French Troops Caught in Ivorian Trap
by Julio Godoy
December 6, 2003

The civil war in the Ivory Coast has become a trap for some 4,000 French troops in a demilitarized zone that separates rebel forces in the northeast from the government army in the southwest.

French soldiers and irregular troops loyal to President Laurent Gbagbo have engaged in several skirmishes along this "line of trust" in recent days.

Ivorian demonstrators clashed with French soldiers Nov. 29 when they tried to take rebel stronghold Bouake. The next day senior military officers broadcast a message on television demanding the departure of French troops from the Ivory Coast. They called for a new offensive against the rebels.

"Young patriots" loyal to Gbagbo have been demonstrating all week outside French military installations in the port city Abidjan, the economic capital of the country. They want French troops out.

"France is locked in the Ivorian trap," says Isabelle Lasserre, diplomatic analyst with the French daily Le Figaro.

French troops have on the other hand also been facing attacks from the rebels. Two French soldiers were killed in a rebel ambush along the demilitarized zone in September.

French civilians are also being targeted. An Ivorian soldier killed French journalist Jean Hélène Oct. 22 outside the police headquarters in Abidjan. French settlers have been facing harassment since the outbreak of the civil war in September last year.

French soldiers have been stationed in the Ivory Coast since December 2002 to maintain a precarious cease-fire between the army (also known as FANCI) and the rebels trying to oust Gbagbo.

"This operation has proven extremely fragile," says Lasserre.

French military intervention in the Ivory Coast sanctioned by the United Nations last spring as a peacekeeping operation aimed at first to support the government and block the rebel advance on Abidjan and capital Yamoussoukro.

"Without French military intervention the rebels would easily have overrun Gbagbo's army," Lasserre says.

France dug out a 1965 military cooperation agreement with its former colony to justify its intervention in the conflict. The agreement binds the French army to support the Ivory Coast against foreign aggression. The Ivory Coast became free from French rule in 1960.

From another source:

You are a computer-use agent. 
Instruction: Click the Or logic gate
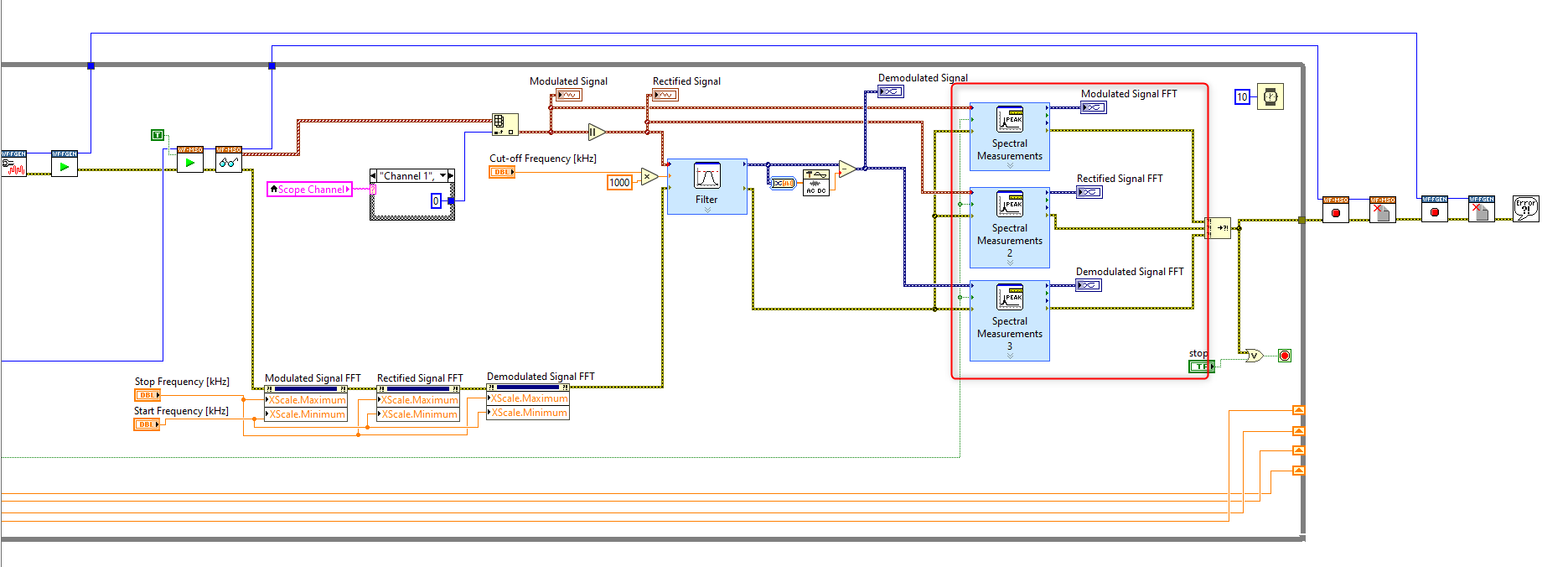(x=1254, y=356)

In diplomatic moves the French government unofficially endorsed the rebels' demand to abolish legislation that bars immigrants from neighboring countries from political participation and access to land.

Gbagbo agreed in January to abolish this legislation under French pressure. The agreement called also for disarmament of both rebels and government troops.

The agreement has remained dead letter. Rebels decided in September not to participate in the government.

Far from disarming, both sides, and especially the FANCI are acquiring more weapons. The country remains split. Only the presence of the French military is preventing open war.

Gbagbo now says the agreement was a bad solution. "It is based on a wrong analysis of the civil war's origins," Gbagbo told Le Figaro in an interview Dec. 2.

Gbagbo says neighboring Burkina Faso and Liberia are behind the rebellion. English speaking mercenaries with links in those countries are reported to have participated in the rebellion.

Some of the main rebel leaders are former Ivorian military officers allied to opposition leaders who were banned from the elections of late 2000.

The Ivory Coast was a prosperous state until 1999 when president Henri Konan Bedié was overthrown in a military coup, the first in the country.

Military leader Robert Guei ordered elections in late 2000, but excluded opposition leader Alassane Ouattara. Popular protest forced Guei to step aside. That brought runner-up Laurent Gbagbo to power. Guei was lynched by Gbagbo's followers in the early days of the civil war.

Gbagbo justifies the anger against the French. "The Ivorian people and army have had enough of this impasse," Gbagbo told Le Figaro. "The military tells me listen Laurent, now we have enough weapons, let's finish the war."

The besieged leader also justified the killing of journalist Jean Hélène. "I myself don't love Radio France International (the French state broadcasting service Hélène worked for) for the simple reason that it doesn't love me either."

Gbagbo said he will visit France mid-December "to thank President Jacques Chirac for his support to the Ivory Coast during the crisis, but also to remind him that the crisis is not over, and that we continue to need French aid."